As almost anyone knows, or could find out, I live in Naples, Florida. It’s a beautiful town. And it’s a wealthy town, with tons of elderly snowbirds who come down for the “season.” If you live in Naples year-’round, there is inevitably some point during season at which you just lose it. Today was that day for me.
So, we’re driving home from picking up a bb-q dinner tonight, and I am on a roll. You have a vast array of topics to choose from during lose-it point, some of which include traffic, rudeness, Publix shopping cart/deli wars, crowded restaurants, and snobbery. After a brief visit to an art gallery, it was this last topic that occupied me tonight, and the conversation went something like this:
K- ” ‘We summer in Marblehead!‘ Please, I mean, who talks like that? I don’t care! I don’t care who you know, or where your seven houses are, or which car you chose to take tonight, the Mercedes or the Lamborghini. God! I summer. Please.”
D- “Uh huh.”
K- “And can you believe he actually touched the painting?! Who does that? I mean, where were these people raised? Would they go to a museum and touch a painting?”
D- “Uh huh.”
K- “God, I want to get out of this town sometimes. (pause) I miss my books. (Side note: my books, ALL of my books, my many, many beloved books, are packed in boxes and in our attic, because we don’t have room for them all in our sweet little house. The plan is to get a bigger house, so that one day I can have my books, and maybe even a desk. But this likely entails moving out of Naples, because in order for you to get a house over 325 square feet you must have a trust fund. And you probably have to summer somewhere too. So, any rant about the irritants of season inevitably turns to me missing my books.)
D- “I miss my youth.”
K- laughing “At least my books are retrievable.”

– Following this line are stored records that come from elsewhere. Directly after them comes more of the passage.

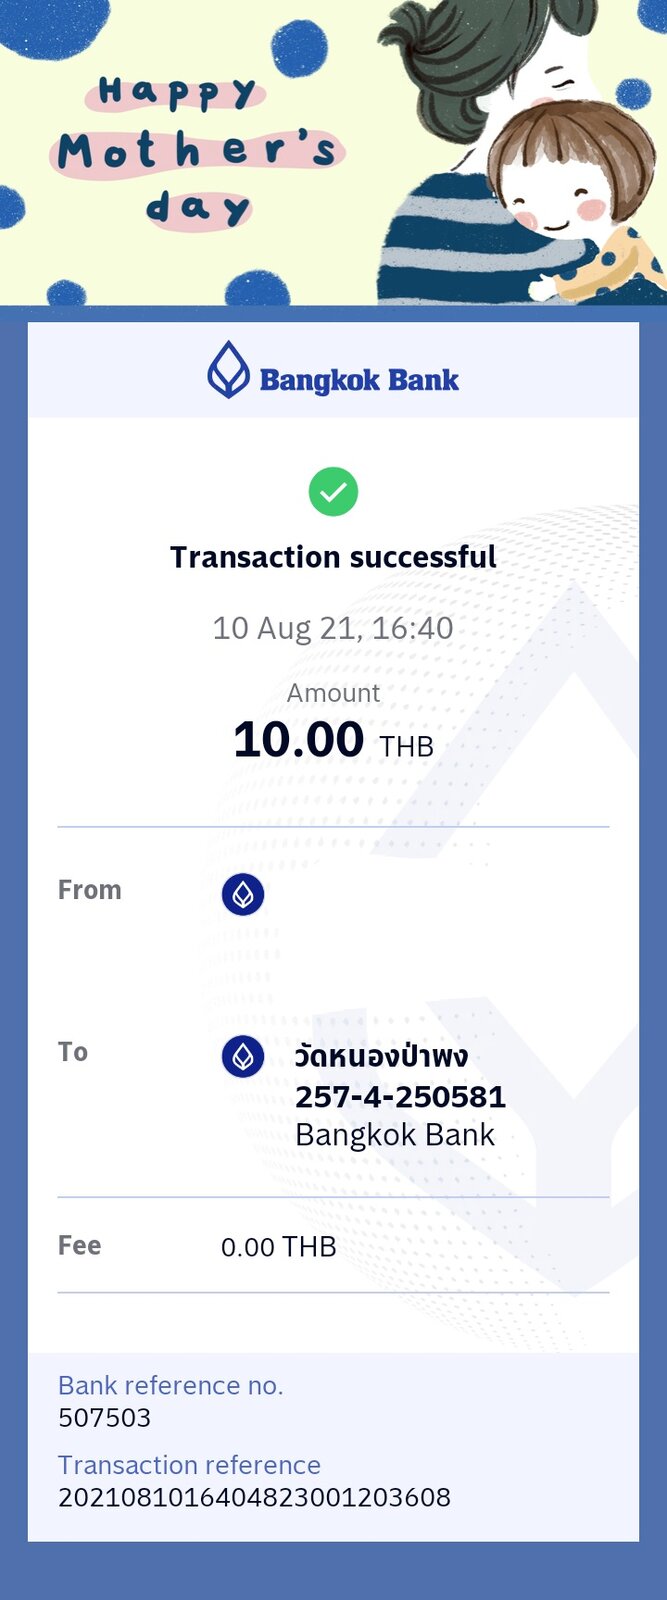Click recipient name วัดหนองป่าพง

381,1056
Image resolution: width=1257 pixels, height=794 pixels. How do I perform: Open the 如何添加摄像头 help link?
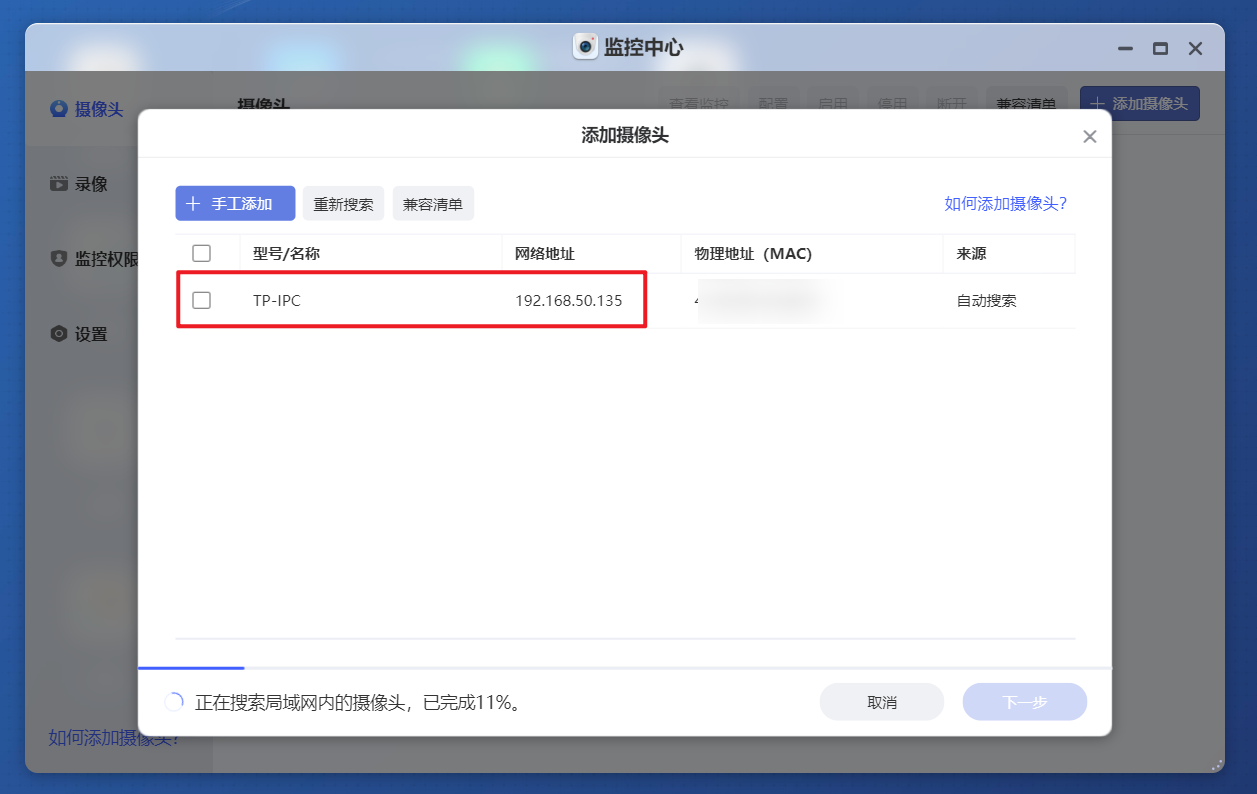[1004, 203]
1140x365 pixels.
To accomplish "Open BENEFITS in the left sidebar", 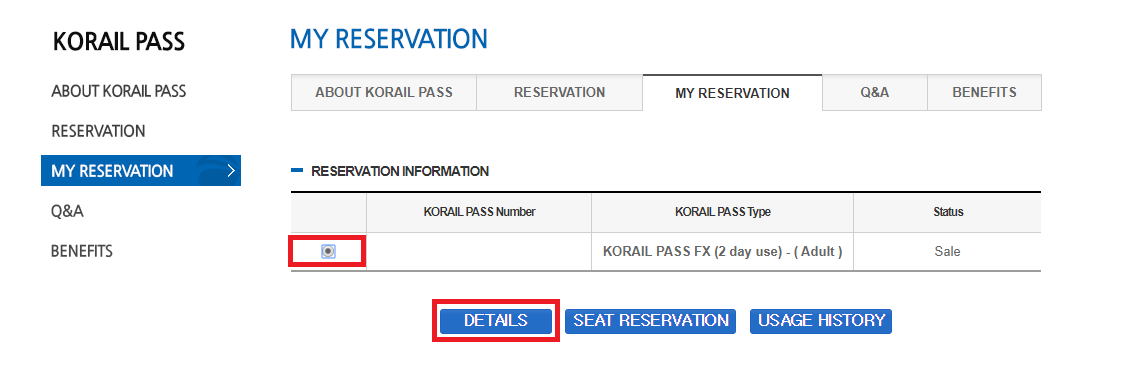I will tap(81, 252).
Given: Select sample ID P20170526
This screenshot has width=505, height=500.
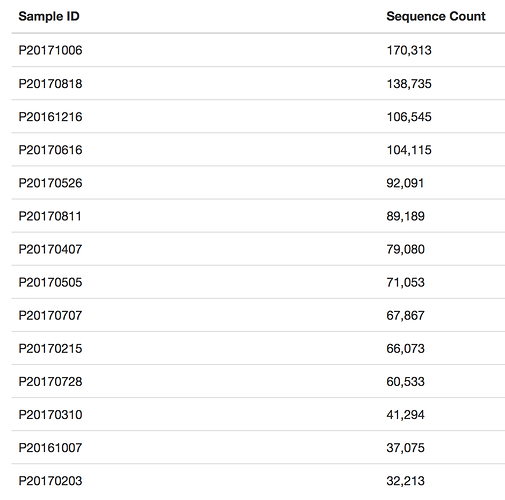Looking at the screenshot, I should [50, 183].
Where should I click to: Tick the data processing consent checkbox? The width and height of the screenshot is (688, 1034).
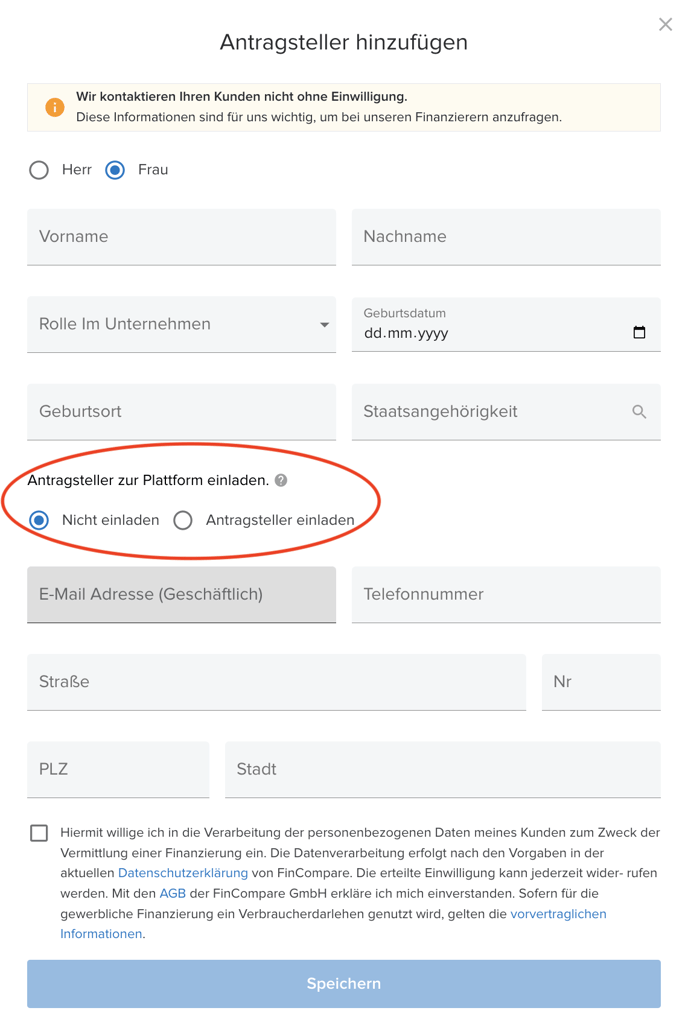click(x=39, y=833)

D- “I have great hope for liposuction.”
K- laughing harder, unable to form pithy retort
D- “And goat placenta.”
I almost slide onto the floorboards in laughter. He rolls our windows down, turns up The Eagles, and I am reminded again exactly how much I do love this man. I might forget about A Wrinkle In Time, but, you see, my tiny little memory bank is overloaded with memories of the times my husband has made me laugh, at life and at myself.
Besides, there’s always the library.